Records from a data source
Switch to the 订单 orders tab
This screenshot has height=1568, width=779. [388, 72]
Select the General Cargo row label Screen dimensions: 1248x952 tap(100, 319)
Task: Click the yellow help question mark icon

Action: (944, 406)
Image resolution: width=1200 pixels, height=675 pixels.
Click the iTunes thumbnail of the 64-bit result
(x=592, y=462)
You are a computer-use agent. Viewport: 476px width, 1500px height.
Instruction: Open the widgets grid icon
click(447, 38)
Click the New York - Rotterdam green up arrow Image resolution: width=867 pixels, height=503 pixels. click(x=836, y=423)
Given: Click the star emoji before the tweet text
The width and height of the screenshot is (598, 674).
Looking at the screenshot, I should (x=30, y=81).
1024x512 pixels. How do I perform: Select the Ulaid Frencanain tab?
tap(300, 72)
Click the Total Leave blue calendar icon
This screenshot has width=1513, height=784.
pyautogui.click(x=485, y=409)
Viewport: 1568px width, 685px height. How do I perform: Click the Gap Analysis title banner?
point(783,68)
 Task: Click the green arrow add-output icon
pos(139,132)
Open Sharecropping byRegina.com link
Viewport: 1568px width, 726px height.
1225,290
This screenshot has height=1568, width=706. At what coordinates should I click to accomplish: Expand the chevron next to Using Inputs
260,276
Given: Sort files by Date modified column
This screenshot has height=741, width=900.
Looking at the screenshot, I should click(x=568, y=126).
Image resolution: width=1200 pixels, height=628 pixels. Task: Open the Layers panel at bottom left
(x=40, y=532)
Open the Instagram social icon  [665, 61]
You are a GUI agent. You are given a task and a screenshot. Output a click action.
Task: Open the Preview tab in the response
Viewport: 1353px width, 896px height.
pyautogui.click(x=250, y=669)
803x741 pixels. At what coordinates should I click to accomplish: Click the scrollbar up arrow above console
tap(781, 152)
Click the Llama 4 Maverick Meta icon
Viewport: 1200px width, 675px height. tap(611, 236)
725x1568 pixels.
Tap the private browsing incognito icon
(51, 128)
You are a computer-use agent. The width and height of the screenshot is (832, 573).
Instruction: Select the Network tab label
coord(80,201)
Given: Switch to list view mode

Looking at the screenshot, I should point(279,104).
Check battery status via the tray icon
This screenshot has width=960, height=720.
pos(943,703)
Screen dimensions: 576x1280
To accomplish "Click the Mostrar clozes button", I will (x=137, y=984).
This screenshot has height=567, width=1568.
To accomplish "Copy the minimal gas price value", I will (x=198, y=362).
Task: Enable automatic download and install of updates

▸ **WHAT YOU WILL DO**
Go through the records above and repeat each one exactly.

▸ **SOLUTION**
Switch to the 订单 orders tab
This screenshot has height=1568, width=779. [388, 72]
Select the General Cargo row label Screen dimensions: 1248x952 tap(100, 319)
Task: Click the yellow help question mark icon

Action: (944, 406)
Image resolution: width=1200 pixels, height=675 pixels.
Click the iTunes thumbnail of the 64-bit result
(x=592, y=462)
You are a computer-use agent. Viewport: 476px width, 1500px height.
Instruction: Open the widgets grid icon
click(447, 38)
Click the New York - Rotterdam green up arrow Image resolution: width=867 pixels, height=503 pixels. click(x=836, y=423)
Given: Click the star emoji before the tweet text
The width and height of the screenshot is (598, 674).
Looking at the screenshot, I should (x=30, y=81).
1024x512 pixels. How do I perform: Select the Ulaid Frencanain tab?
tap(300, 72)
Click the Total Leave blue calendar icon
This screenshot has width=1513, height=784.
pyautogui.click(x=485, y=409)
Viewport: 1568px width, 685px height. How do I perform: Click the Gap Analysis title banner?
point(783,68)
 Task: Click the green arrow add-output icon
pos(139,132)
Open Sharecropping byRegina.com link
Viewport: 1568px width, 726px height.
1225,290
This screenshot has height=1568, width=706. At what coordinates should I click to accomplish: Expand the chevron next to Using Inputs
260,276
Given: Sort files by Date modified column
This screenshot has height=741, width=900.
Looking at the screenshot, I should click(x=568, y=126).
Image resolution: width=1200 pixels, height=628 pixels. Task: Open the Layers panel at bottom left
(x=40, y=532)
Open the Instagram social icon  [665, 61]
You are a GUI agent. You are given a task and a screenshot. Output a click action.
Task: Open the Preview tab in the response
Viewport: 1353px width, 896px height.
pyautogui.click(x=250, y=669)
803x741 pixels. At what coordinates should I click to accomplish: Click the scrollbar up arrow above console
tap(781, 152)
Click the Llama 4 Maverick Meta icon
Viewport: 1200px width, 675px height. tap(611, 236)
725x1568 pixels.
Tap the private browsing incognito icon
(51, 128)
You are a computer-use agent. The width and height of the screenshot is (832, 573).
Instruction: Select the Network tab label
coord(80,201)
Given: Switch to list view mode

Looking at the screenshot, I should point(279,104).
Check battery status via the tray icon
This screenshot has width=960, height=720.
pos(943,703)
Screen dimensions: 576x1280
To accomplish "Click the Mostrar clozes button", I will (x=137, y=984).
This screenshot has height=567, width=1568.
To accomplish "Copy the minimal gas price value", I will (x=198, y=362).
Task: Enable automatic download and install of updates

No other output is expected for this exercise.